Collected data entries
#####

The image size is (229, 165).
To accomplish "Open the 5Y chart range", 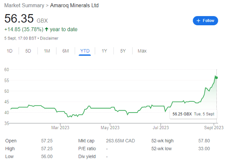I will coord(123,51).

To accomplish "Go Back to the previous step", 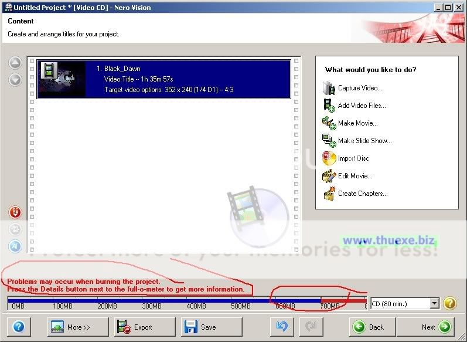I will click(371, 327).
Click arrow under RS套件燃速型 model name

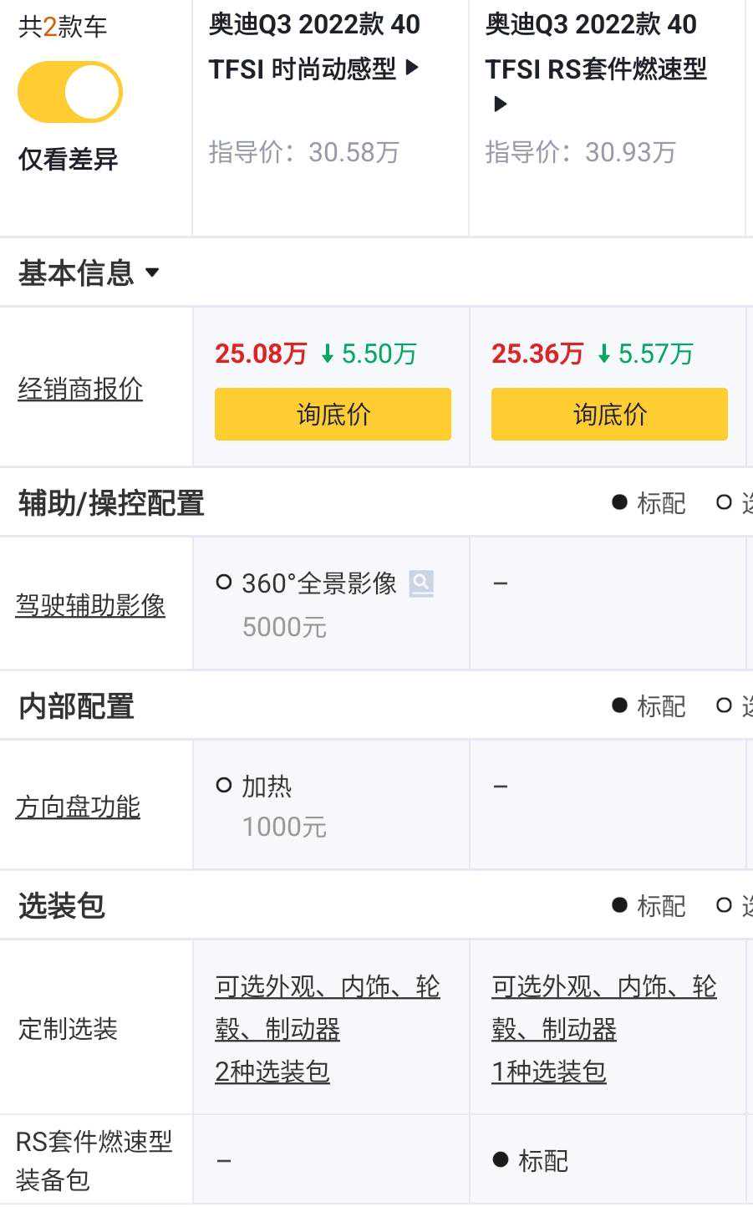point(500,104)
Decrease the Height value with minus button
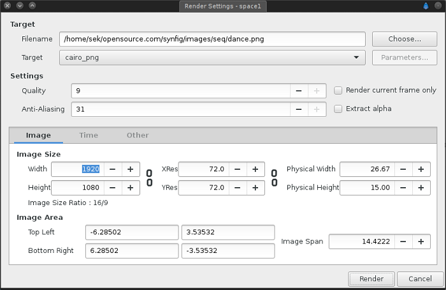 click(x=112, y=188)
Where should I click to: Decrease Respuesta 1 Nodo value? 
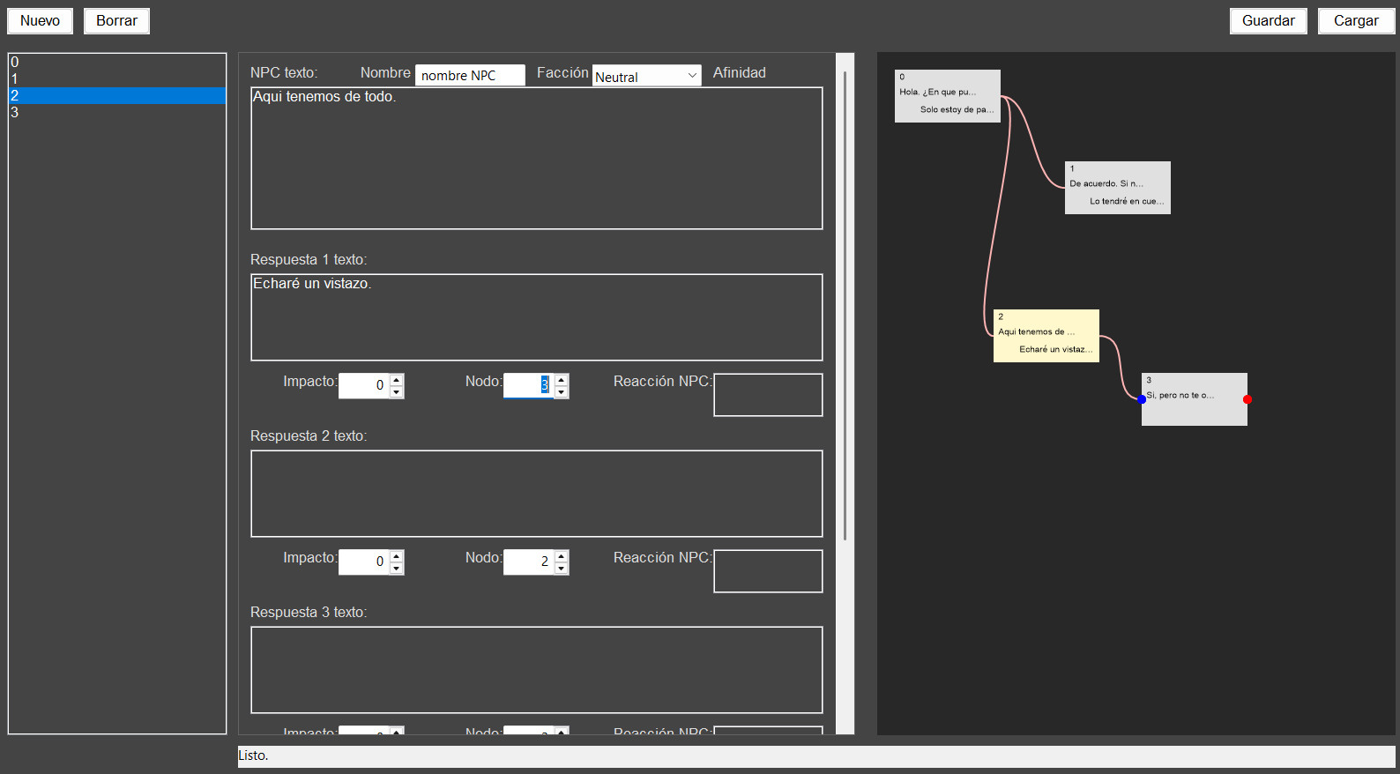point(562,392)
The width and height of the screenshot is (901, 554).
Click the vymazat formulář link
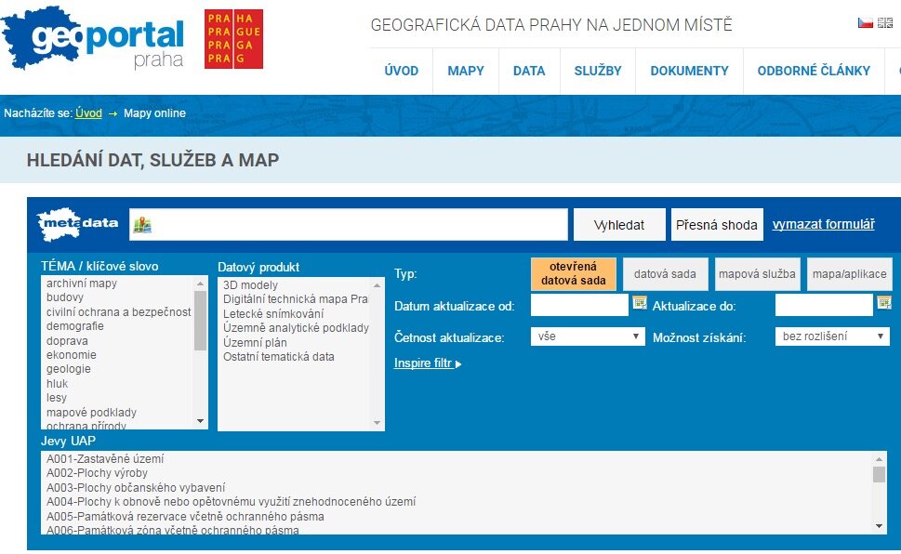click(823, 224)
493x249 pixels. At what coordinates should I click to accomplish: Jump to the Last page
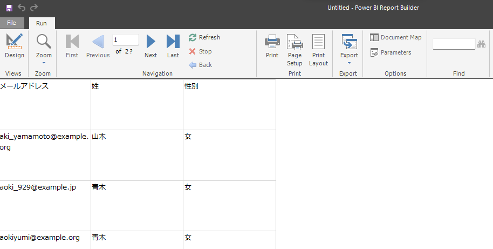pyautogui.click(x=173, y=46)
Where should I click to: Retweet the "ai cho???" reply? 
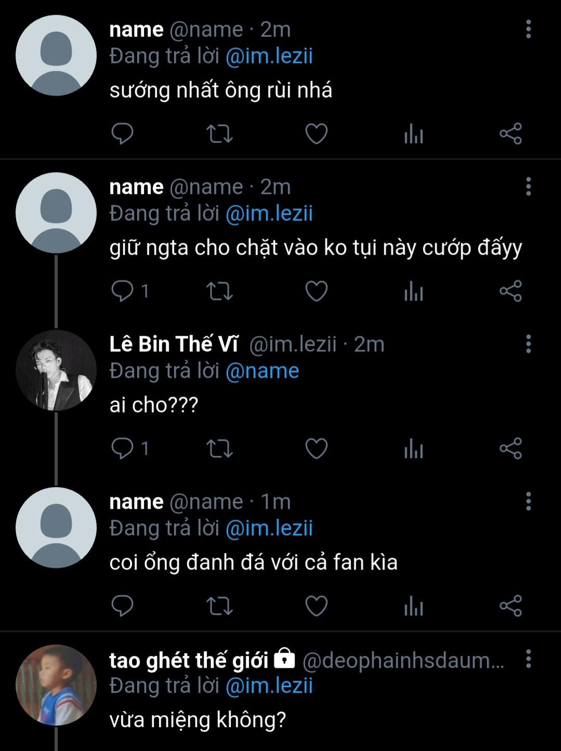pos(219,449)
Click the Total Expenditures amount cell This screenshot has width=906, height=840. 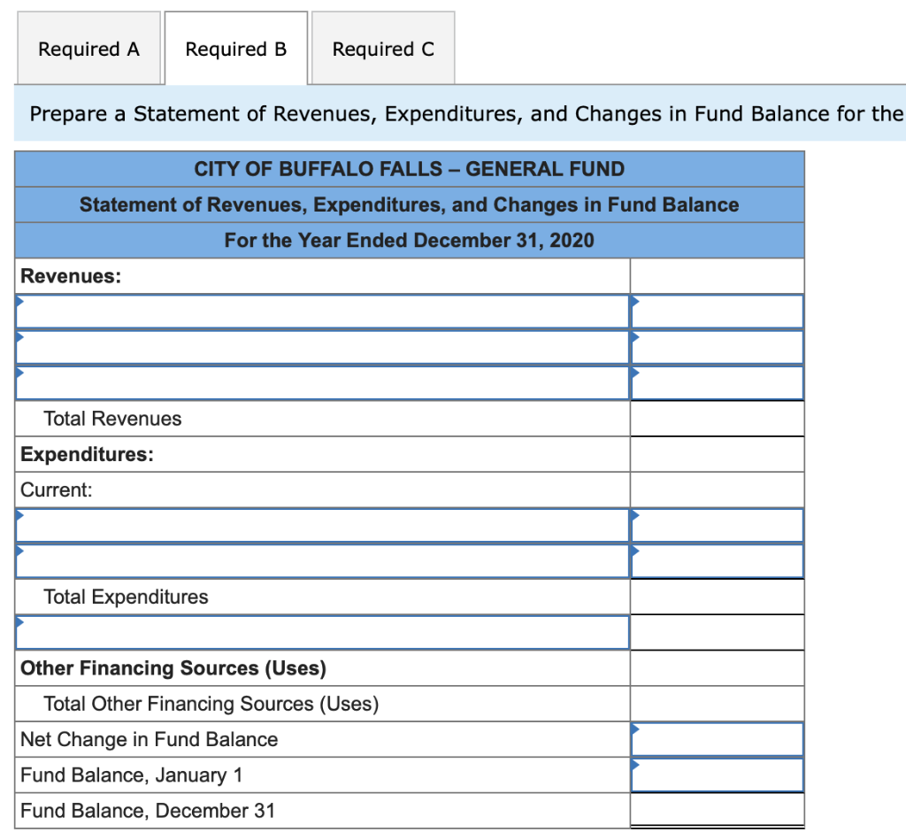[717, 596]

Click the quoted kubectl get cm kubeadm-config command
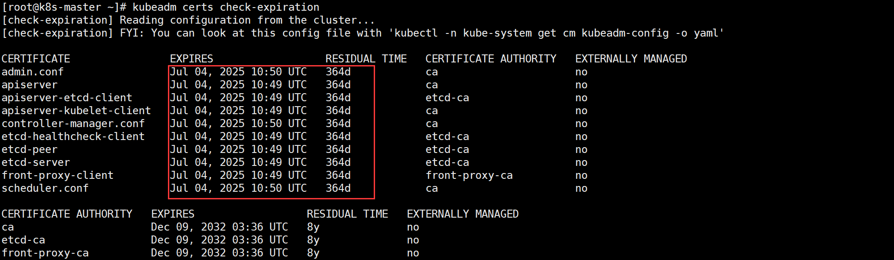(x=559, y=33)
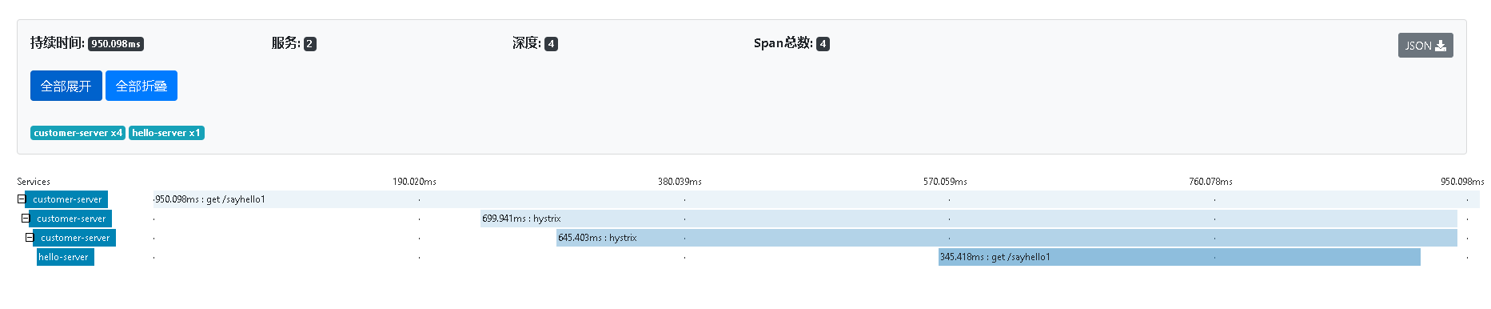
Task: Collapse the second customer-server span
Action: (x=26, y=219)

#####

● YOUR OBJECTIVE
With the pictures left out, write out exactly the lines from the line containing "Click the quoted" through the last line of the entries above, both ends included, and no others.

● RESULT FOR THIS TASK
Click the quoted kubectl get cm kubeadm-config command
(x=559, y=33)
Task: Collapse the second customer-server span
Action: (x=26, y=219)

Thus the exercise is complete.